Please return all records verbatim, no pictures.

+--

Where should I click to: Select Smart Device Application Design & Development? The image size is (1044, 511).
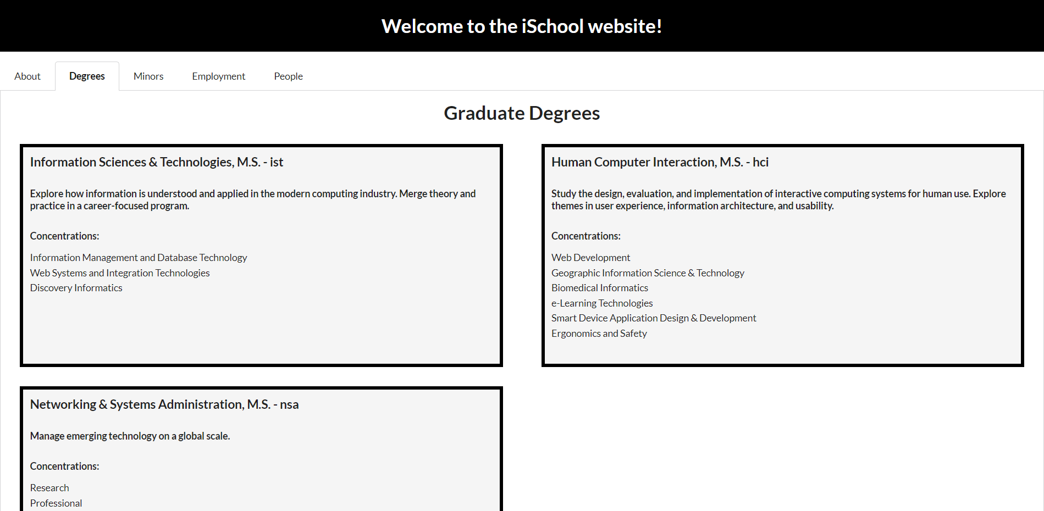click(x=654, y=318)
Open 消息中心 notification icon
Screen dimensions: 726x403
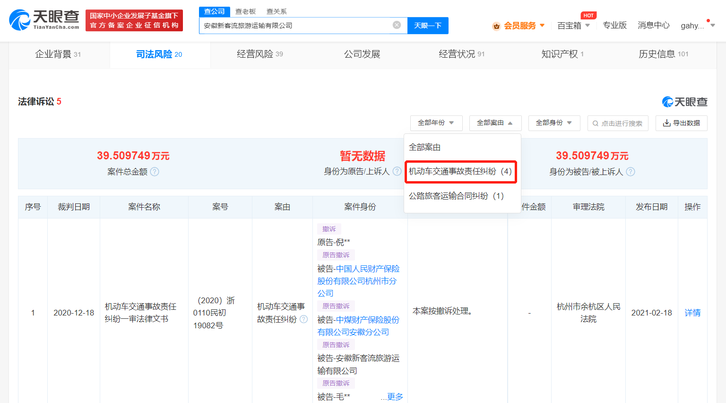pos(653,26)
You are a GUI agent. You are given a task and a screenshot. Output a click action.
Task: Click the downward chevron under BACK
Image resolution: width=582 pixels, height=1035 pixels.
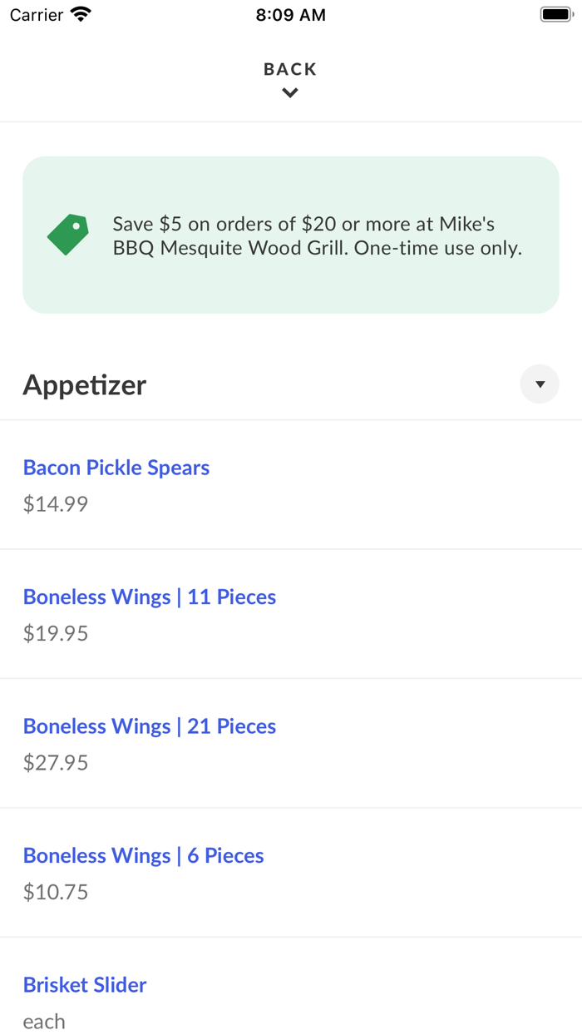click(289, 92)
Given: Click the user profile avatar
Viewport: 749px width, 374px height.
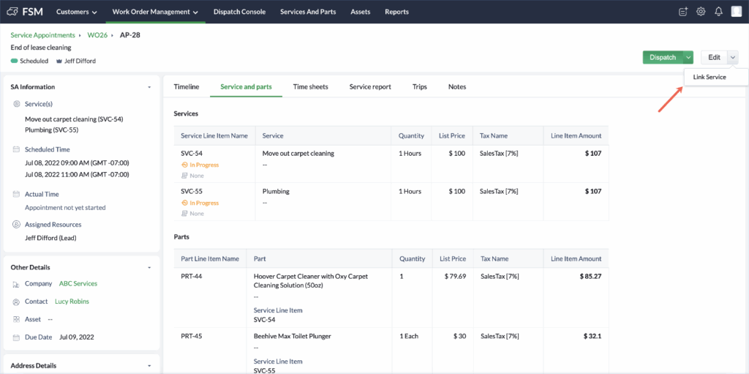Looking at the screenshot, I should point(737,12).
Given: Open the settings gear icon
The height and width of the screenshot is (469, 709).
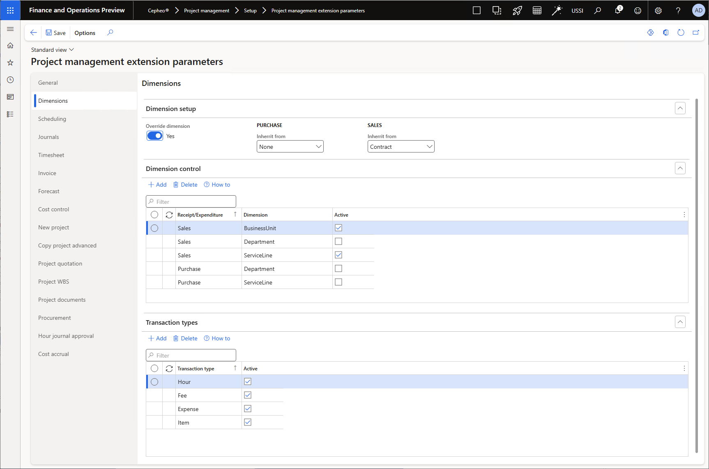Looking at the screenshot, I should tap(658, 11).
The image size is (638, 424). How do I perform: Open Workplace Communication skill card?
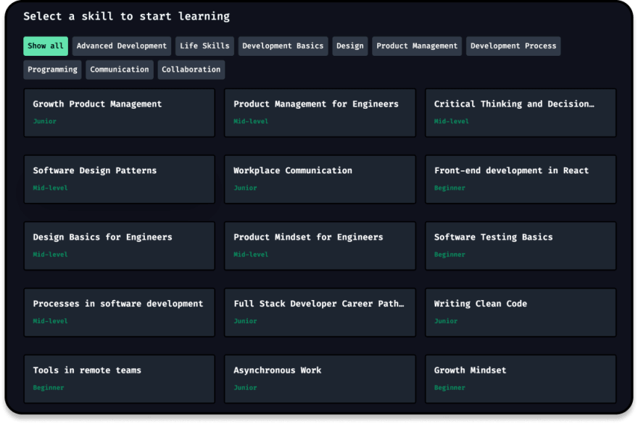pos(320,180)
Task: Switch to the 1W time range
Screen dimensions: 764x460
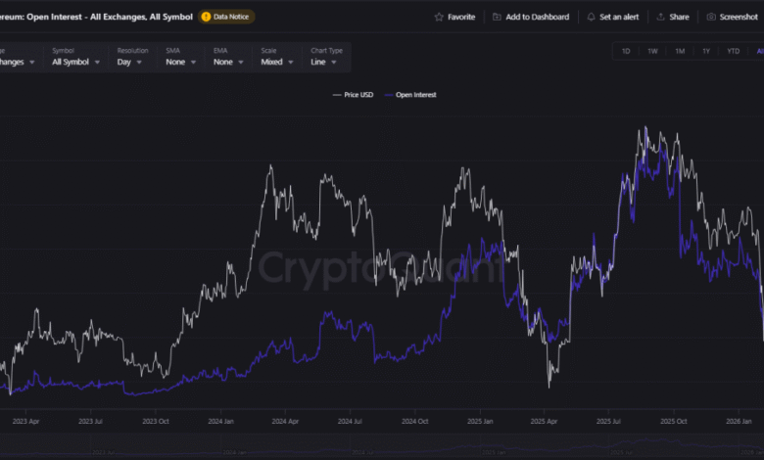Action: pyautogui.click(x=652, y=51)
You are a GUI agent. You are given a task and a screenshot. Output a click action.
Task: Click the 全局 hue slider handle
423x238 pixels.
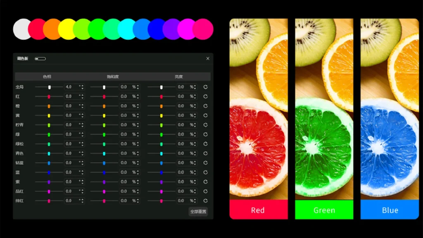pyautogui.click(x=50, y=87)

+--

* _ANSWER BELOW_:
Where should I click to: Select Smart Device Application Design & Development? The image size is (1044, 511).
click(x=654, y=318)
Open 消息中心 notification icon
Screen dimensions: 726x403
pos(653,26)
You are a GUI agent. You are given a task and a screenshot. Output a click action.
Task: Click the downward chevron under BACK
Image resolution: width=582 pixels, height=1035 pixels.
click(289, 92)
Given: Click the user profile avatar
Viewport: 749px width, 374px height.
Looking at the screenshot, I should point(737,12).
Given: Open the settings gear icon
The height and width of the screenshot is (469, 709).
Looking at the screenshot, I should tap(658, 11).
The image size is (638, 424). How do I perform: Open Workplace Communication skill card?
pos(320,180)
Task: Switch to the 1W time range
Screen dimensions: 764x460
Action: pyautogui.click(x=652, y=51)
You are a GUI agent. You are given a task and a screenshot. Output a click action.
Task: Click the 全局 hue slider handle
423x238 pixels.
pyautogui.click(x=50, y=87)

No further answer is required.